The chain kept the record.
Hal Finney was the first person to receive bitcoin from Satoshi Nakamoto.
He mined block 78.
He died on 28 August 2014.
His body remains cryopreserved in liquid nitrogen, in Arizona. Waiting.
The satoshis survived.
Some became art.
The first man Satoshi ever paid — preserved, in ink, on Satoshi’s own coin.
Each image below is delivered from the inscription itself via an ordinals node, referenced by the collection’s on-chain gallery. Click any piece to open its inscription record.
9,000 drawings. 9,000 one-of-ones.
No generative engine. No trait machine. No algorithm.
Every line was made by Tony Tafuro. Every artifact was committed directly to Bitcoin.
No server hosts the work. No company controls it. The artifact is the chain.
Numbered sats. In January 2023, ordinal theory gave every satoshi an identity — a serial number assigned by mining order, trackable forever. Sats from historic blocks — mined by Satoshi, by Hal Finney — became identifiable, holdable relics of the genesis era.
The witness. An inscription writes an artwork permanently into the witness of a taproot transaction — consensus-protected space, replicated on every full node on earth. No pointer, no IPFS, no promise.
Bearer artifacts. Controlled by keys, transferred like the coin it rides on. No platform, no enforced royalties, no administrator. The work is licensed CC0 — it belongs to the chain and to everyone.
Photographer. Painter. Documentarian of subcultures. Tafuro is a 2012 Parsons BFA who first made his name photographing Barrier Kult, the masked black-metal skate crew — work one critic described as having “the controlled violence of a skater attacking a ramp.” His path runs through skateboarding, punk, metal and underground communities: documented with an ethnologist’s precision, repainted with raw, gestural urgency.
Ordinal Maxi Biz is the largest body of work he has ever produced. Nine thousand drawings executed in ink. One obsessive act, repeated nine thousand times — and committed to the most permanent surface an artist has ever had.
Most collections begin with software. This one began with paper. Notebook pages, crossed-out faces, ink stains, corrections — before the blockchain came the sketchbook.

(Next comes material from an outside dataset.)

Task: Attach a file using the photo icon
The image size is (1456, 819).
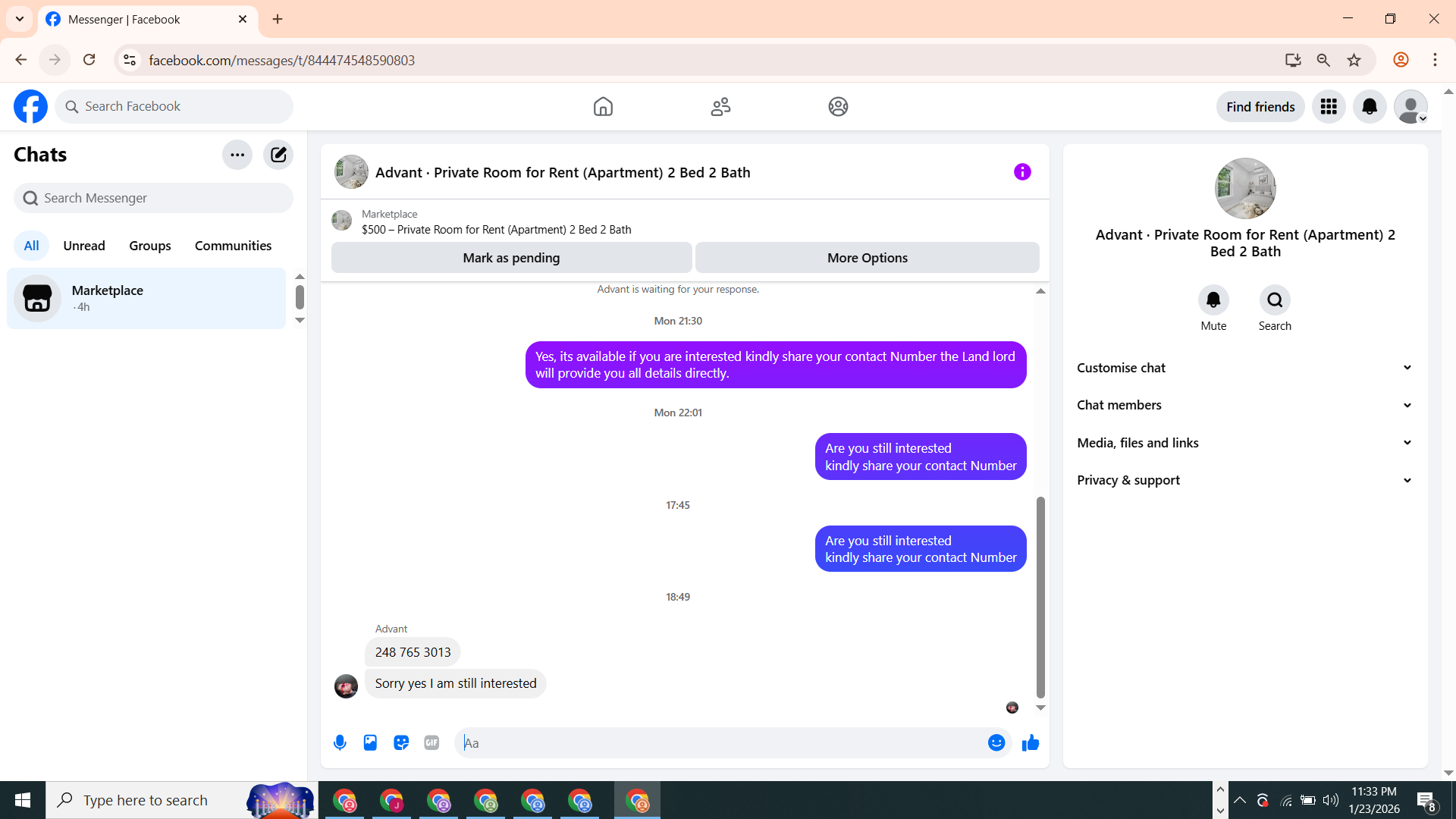Action: (x=370, y=743)
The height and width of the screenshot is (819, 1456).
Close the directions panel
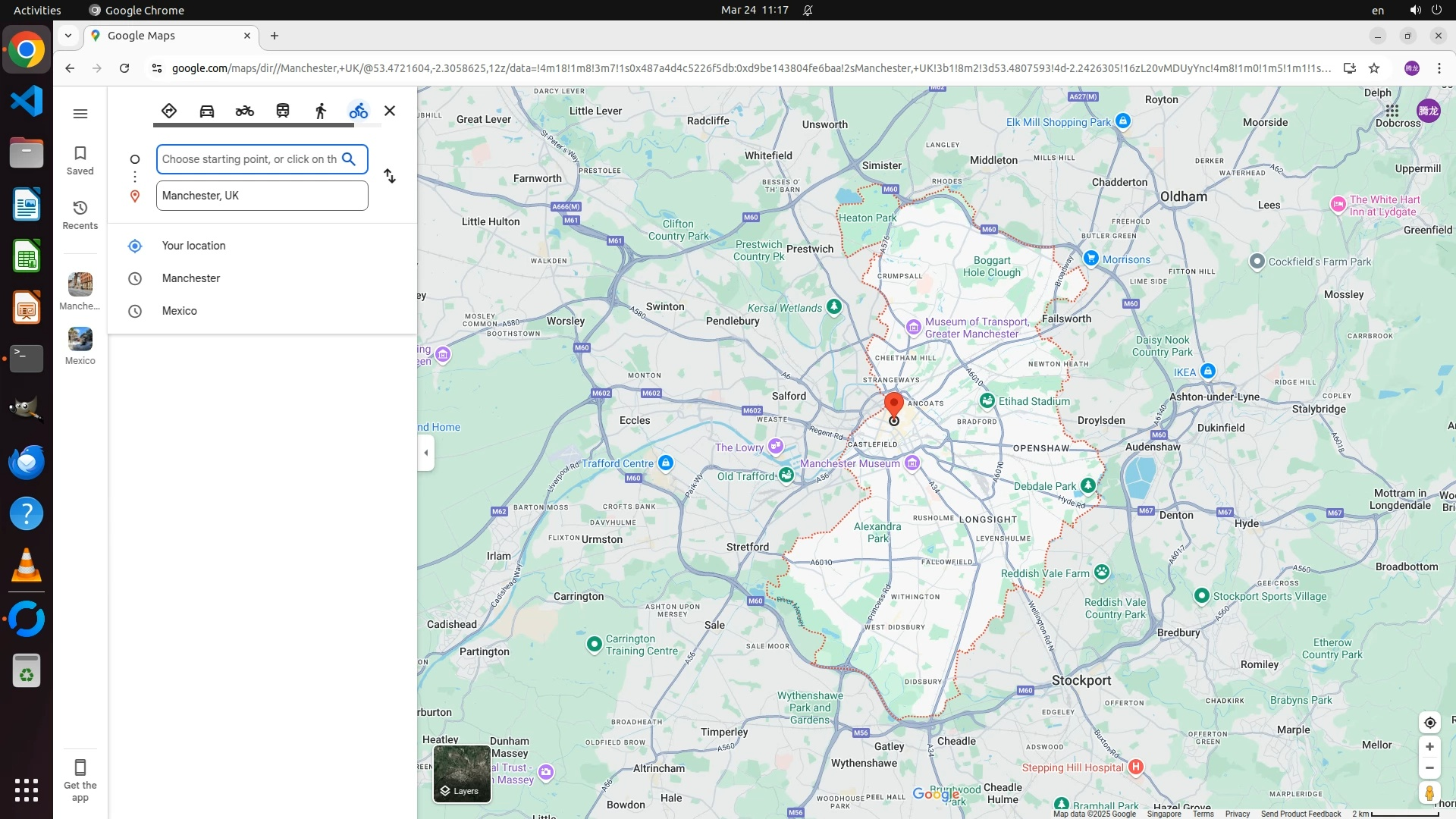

History becomes metadata. Every tier rests on Satoshi’s coins — except blue.
In 2023, two CryptoPunks were sacrificed — #8611, then #9146 — burned on Ethereum for passage here. The old world’s masterpieces, given up for citizenship in the new one.
A pseudonymous collector — ZK Shark, ex–Wall Street — met Tafuro through Twitter Spaces, already collecting his work. Through a sleepless February 2023 they assembled the collection, launching that March, with rare-sat hunter Nullish sourcing the historic coins the drawings live on.
No royalties. No metadata switches. No company between the holder and the artifact. The artwork is CC0, and the community funds OMBounties — grants for open-source work on privacy and decentralisation. A collection that pays forward into the network it lives on.
No migration · No upgrade · No platform · No intermediary
Nine thousand artifacts rest on satoshis Satoshi Nakamoto mined.
Except two hundred.
WITNESS is a private archive.
It studies cultural artifacts native to Bitcoin.
It does not speculate. It does not broker. It does not sell.
Its purpose is preservation. Its method is observation.
Its holdings remain undisclosed.
The blockchain is the first museum whose collection survives its curators.